**RECORDS**
== Segment start ==
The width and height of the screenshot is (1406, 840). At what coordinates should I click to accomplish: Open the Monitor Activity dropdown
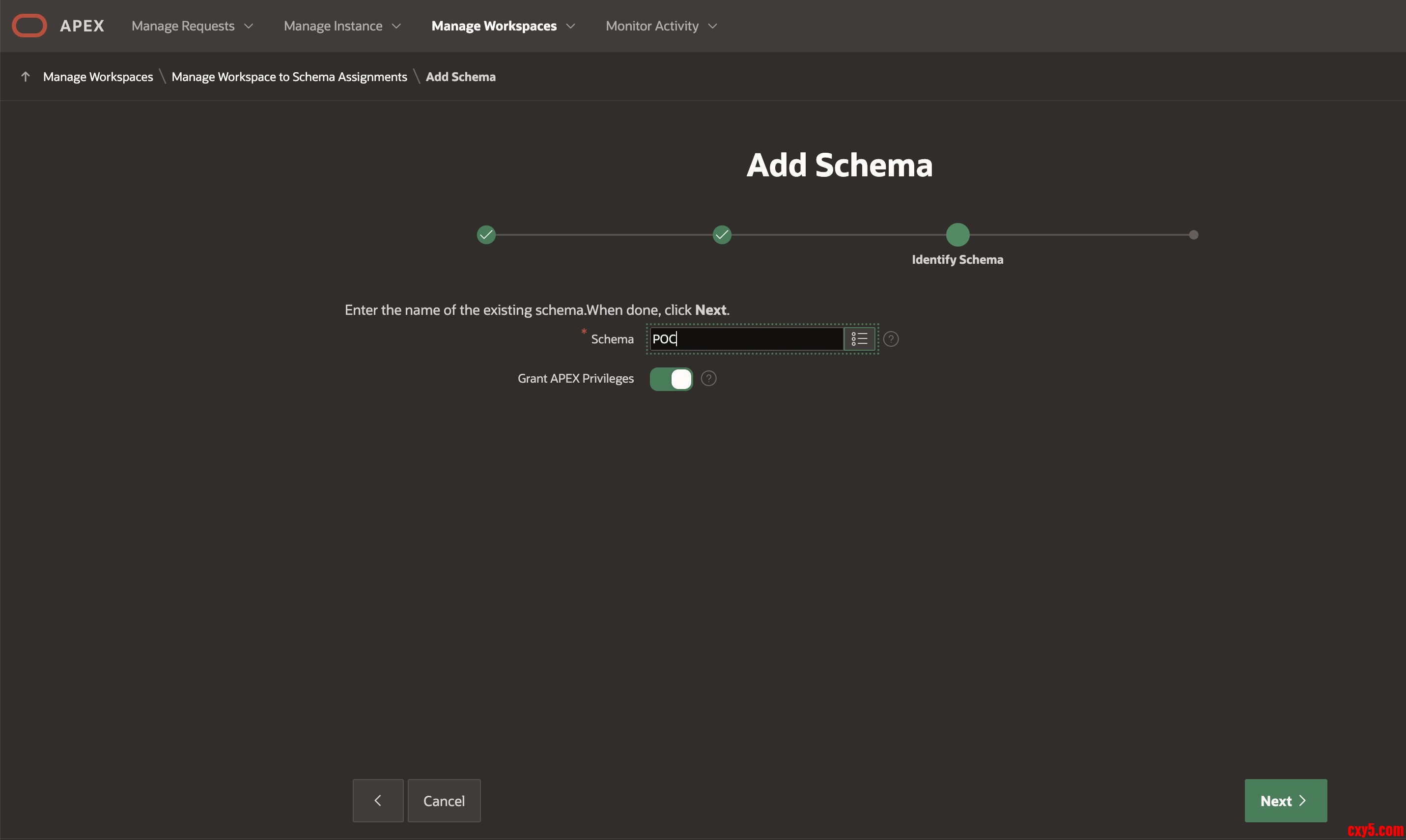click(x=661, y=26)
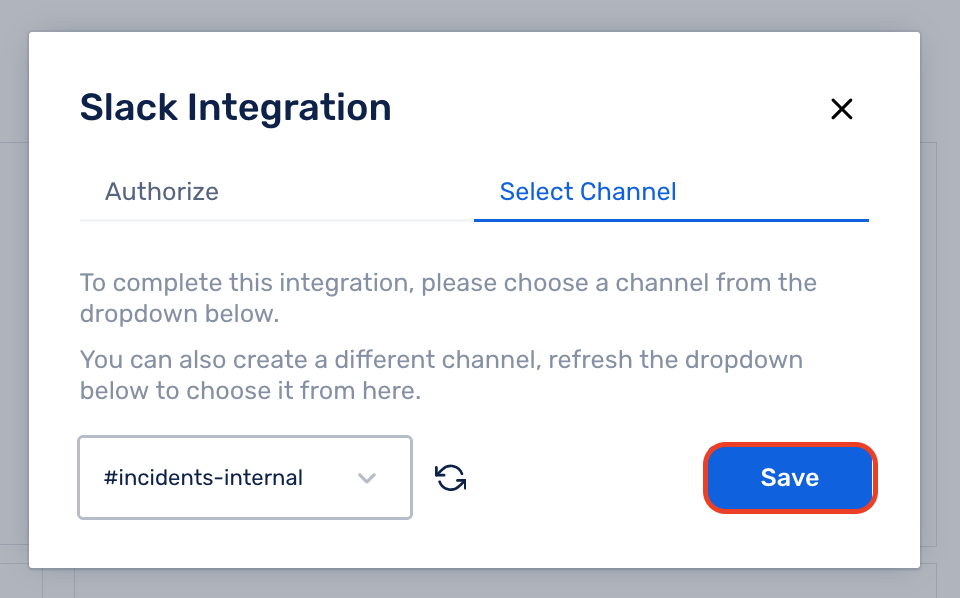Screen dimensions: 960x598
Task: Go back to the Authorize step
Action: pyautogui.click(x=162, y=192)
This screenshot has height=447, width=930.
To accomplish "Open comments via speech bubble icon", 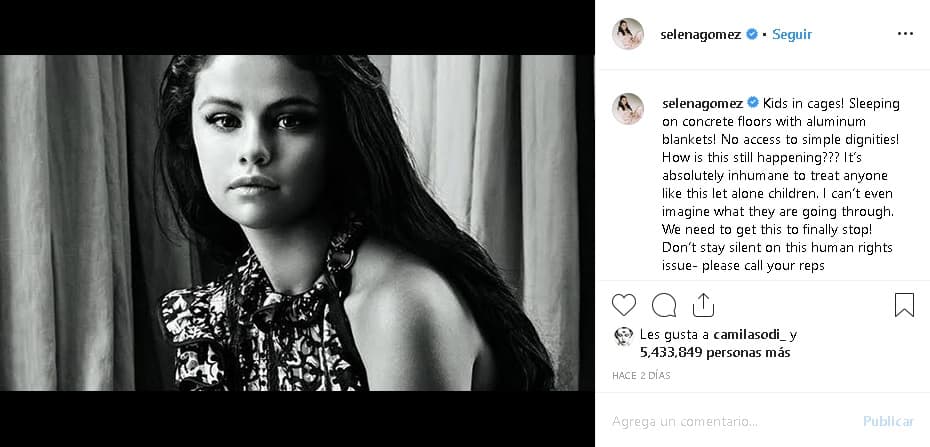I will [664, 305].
== Segment end ==
**WORK TO COMPLETE**
Transcribe exactly, please, the lines between the start of the records above and the line holding "This screenshot has height=447, width=930.", counting both of those lines and omitting pictures.

**RESULT OF THE TASK**
The width and height of the screenshot is (1406, 840). At what coordinates should I click to accomplish: Open the Monitor Activity dropdown
click(x=661, y=26)
Screen dimensions: 960x598
Task: Go back to the Authorize step
Action: pyautogui.click(x=162, y=192)
This screenshot has height=447, width=930.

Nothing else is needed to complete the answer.